Suggested template:
Problem/Question
Parent pod is crash looping with:
ls: /var/run/balena.sock: No such file or directory
ls: /var/run/docker.sock: No such file or directory
Unable to communicate with Netdata daemon, querying config from disk instead.
Unable to communicate with Netdata daemon, querying config from disk instead.
Token: ****************
Base URL: https://app.netdata.cloud
Id: [ID]
Rooms: [ROOMS]
Hostname: [PODNAME]
Proxy:
Netdata user: netdata
Failed to connect to https://app.netdata.cloud, return code 6
Connection attempt 1 failed. Retry in 1s.
Failed to connect to https://app.netdata.cloud, return code 6
Connection attempt 2 failed. Retry in 2s.
Failed to connect to https://app.netdata.cloud, return code 6
Connection attempt 3 failed. Retry in 3s.
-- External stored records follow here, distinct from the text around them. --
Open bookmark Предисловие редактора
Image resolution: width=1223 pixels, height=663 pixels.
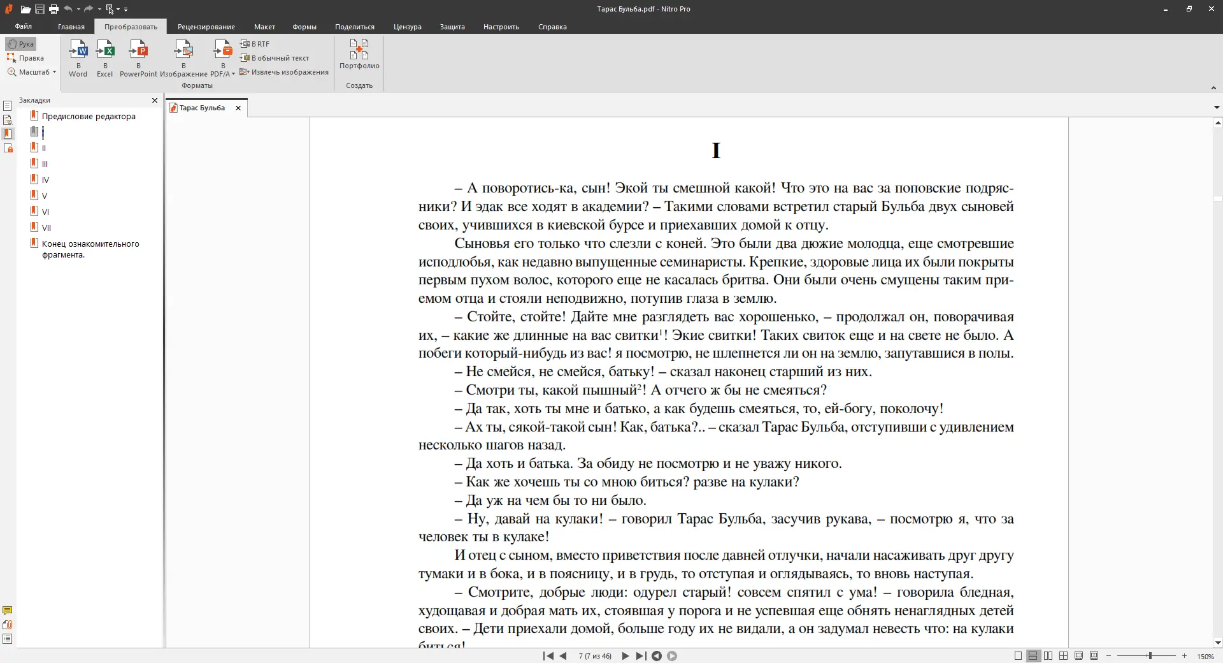point(89,117)
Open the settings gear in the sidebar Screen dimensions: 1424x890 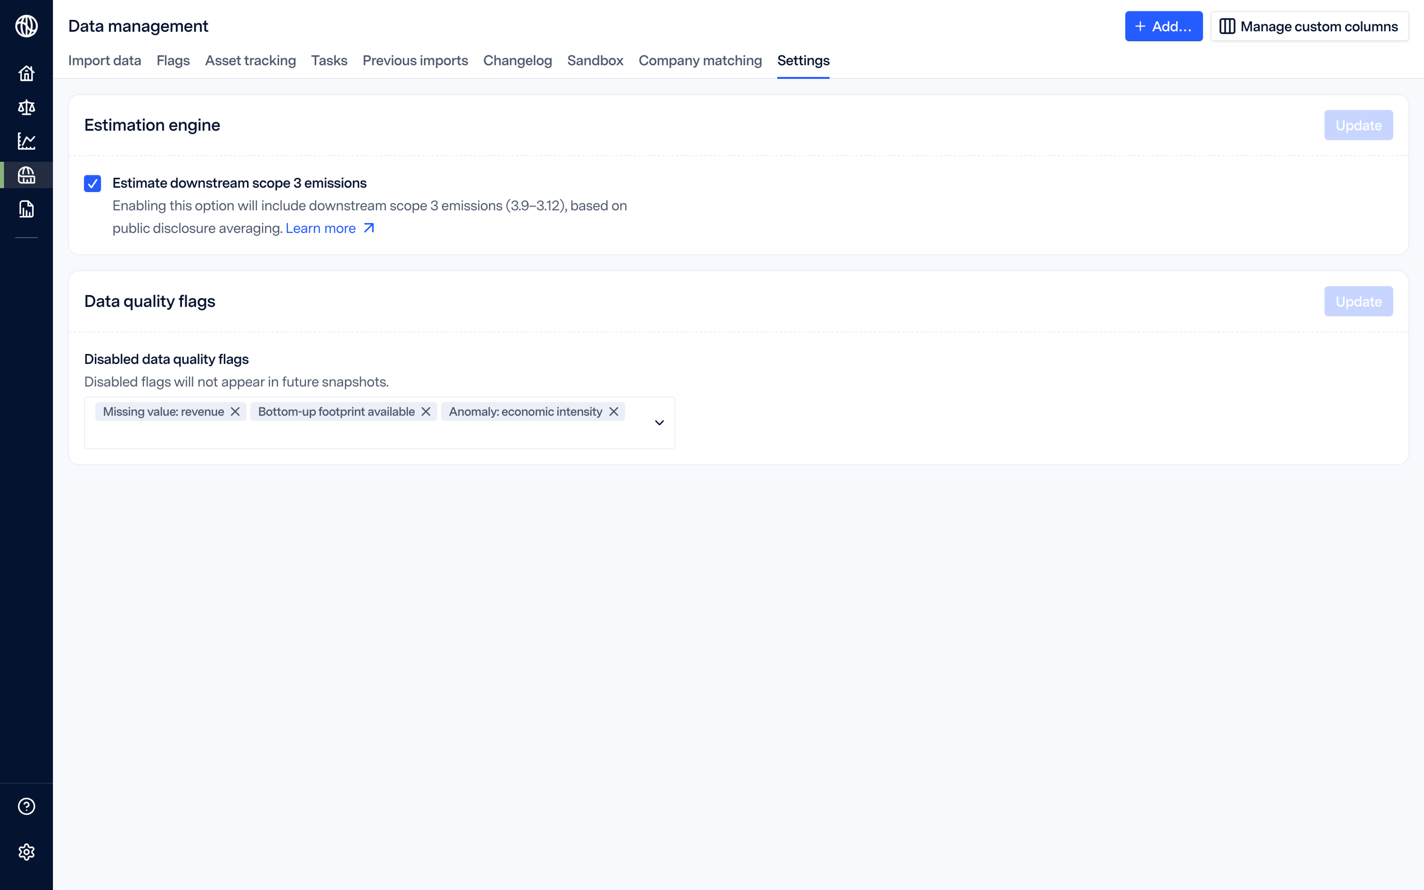[x=26, y=852]
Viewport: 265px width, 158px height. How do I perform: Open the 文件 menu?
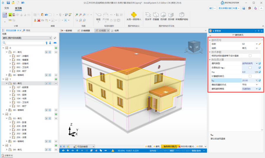pyautogui.click(x=6, y=8)
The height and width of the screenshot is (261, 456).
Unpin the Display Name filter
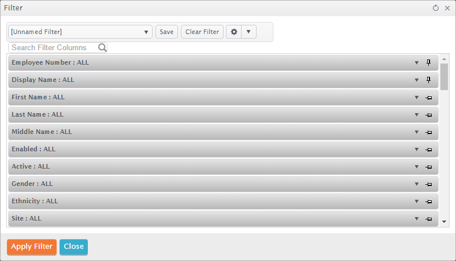point(428,80)
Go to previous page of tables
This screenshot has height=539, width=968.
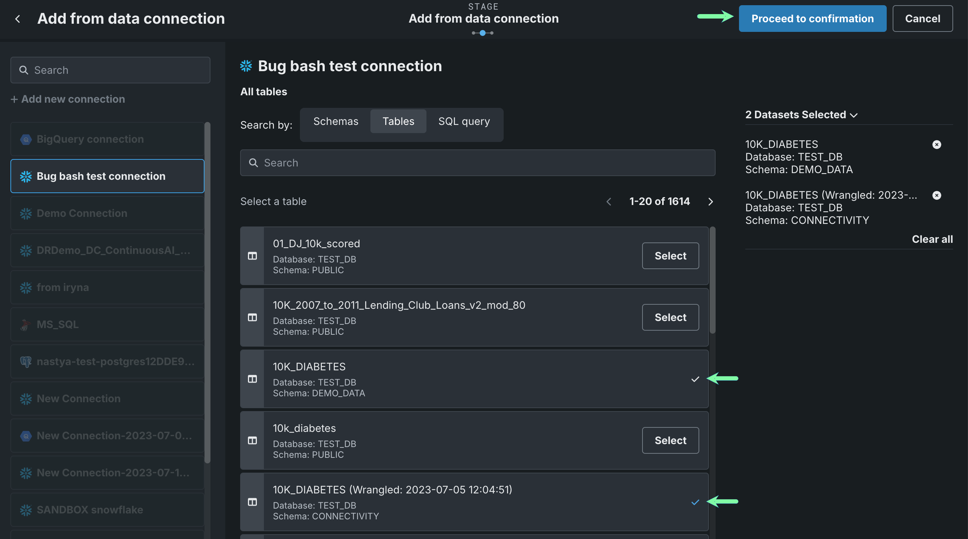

grep: /var/lib/netdata/cloud.d/tmpout.txt: No such file or directory
grep: /var/lib/netdata/cloud.d/tmpout.txt: No such file or directory
Failed to claim node with the following error message:"Unknown HTTP error message"
Netdata is running on a MicroK8s (1.22.6) cluster. It is provisioned (via Flux) with Helm with the following config:
spec:
values:
child:
claiming:
enabled: true
rooms: [ROOMS]
envFrom:
- secretRef:
name: netdata-secrets
notifications:
slackurl: [SLACKURL]
parent:
alarms:
storageclass: nfs-hdd
volumesize: 1Gi
claiming:
enabled: true
rooms: [ROOMS]
database:
storageclass: nfs-ssd
volumesize: 10Gi
envFrom:
- secretRef:
name: netdata-secrets
livenessProbe:
failureThreshold: 10
periodSeconds: 60
timeoutSeconds: 10
readinessProbe:
failureThreshold: 10
periodSeconds: 60
timeoutSeconds: 10
replicaCount: 1
interval: 1m0s
releaseName: netdata
targetNamespace: netdata
Child pods all connect quickly, without any obvious issues. Parent pod is stuck crash looping.
Relevant docs you followed/actions you took to solve the issue
I’ve tried forcing the parent pod to other nodes in the cluster, disabling database.persistence, extending thresholds on probes (as seen in the current config above), and haven’t been able to get the parent pods healthy. Child pods are using the same room value as parent and pulling the token from the same kube secret.
Environment/Browser/Agent’s version etc
Netdata Docker Image Version: v1.33.1
What I expected to happen
Parent pods to start and become healthy.